Unbeeindruckt von diesem Protest ist die politische Rechte in der Türkei inzwischen dazu übergegangen, ausgerechnet aus den Trauerbekundungen für Hrant Dink politisches Kapital schlagen zu wollen. »Was soll das heißen, ›Wir sind alle Armenier‹«, wetterte etwa der Vorsitzende der rechtsradikalen MHP, Devlet Bahceli. »Wir sind und bleiben Türken.« In vielen türkischen Fußballstadien geriet die Parole »Wir sind alle Türken« am vergangenen Wochenende zum Schlachtruf. Zahlreiche Fans trugen gar die gleiche Mütze wie die, welche der Mörder Hrant Dinks getragen hatte. Daß der Attentäter, ein Jugendlicher aus Trabzon, von manchen bereits als Volksheld gefeiert wird, hatten schon einige Polizisten unmittelbar nach dessen Festnahme bewiesen: Sie fotografierten ihn in Heldenpose vor der türkischen Nationalfahne.

Es ist zweifelhaft, ob die Teilnehmer an der Beerdigung Dinks die Mehrheit der türkischen Bevölkerung repräsentieren.

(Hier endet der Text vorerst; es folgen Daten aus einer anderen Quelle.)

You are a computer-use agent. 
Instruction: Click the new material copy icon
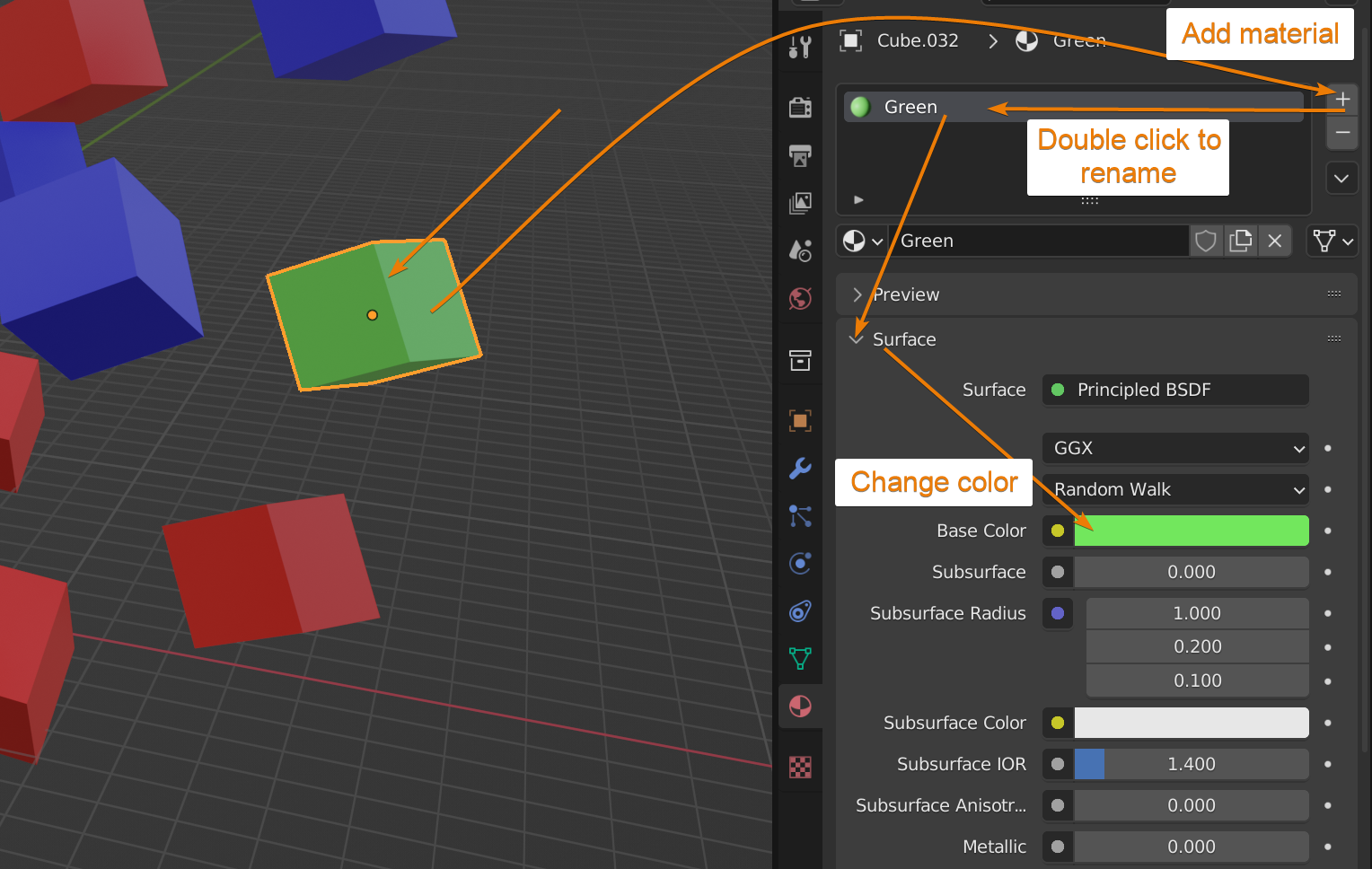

Auch wenn die Ermordung politisch Andersdenkender von den meisten spontan abgelehnt werden mag, ist das Mißtrauen gegenüber den in einigen Schulbüchern noch immer als »gefährlich« gebrandmarkten kurdischen, armenischen, griechischen und christlichen Minderheiten weit verbreitet.

Auch Ministerpräsident Recep Tayyip Erdogan verkündete jetzt, daß er sich an der »pauschalen Solidarisierung« mit den Armeniern gestört habe. Der Chef der sozialdemokratischen CHP, der größten Oppositionspartei, Deniz Baykal, erklärte gar den türkischen Nationalismus zum »Grundfundament der Republik«.

Um Erdogan aus dem Regierungssattel zu hebeln, wird in der CHP inzwischen laut über eine Koalition mit der rechtsradikalen MHP nachgedacht. Diese ist seit Wochen schon die einzige Partei, die in den Umfragen deutliche Zuwächse verbuchen konnte.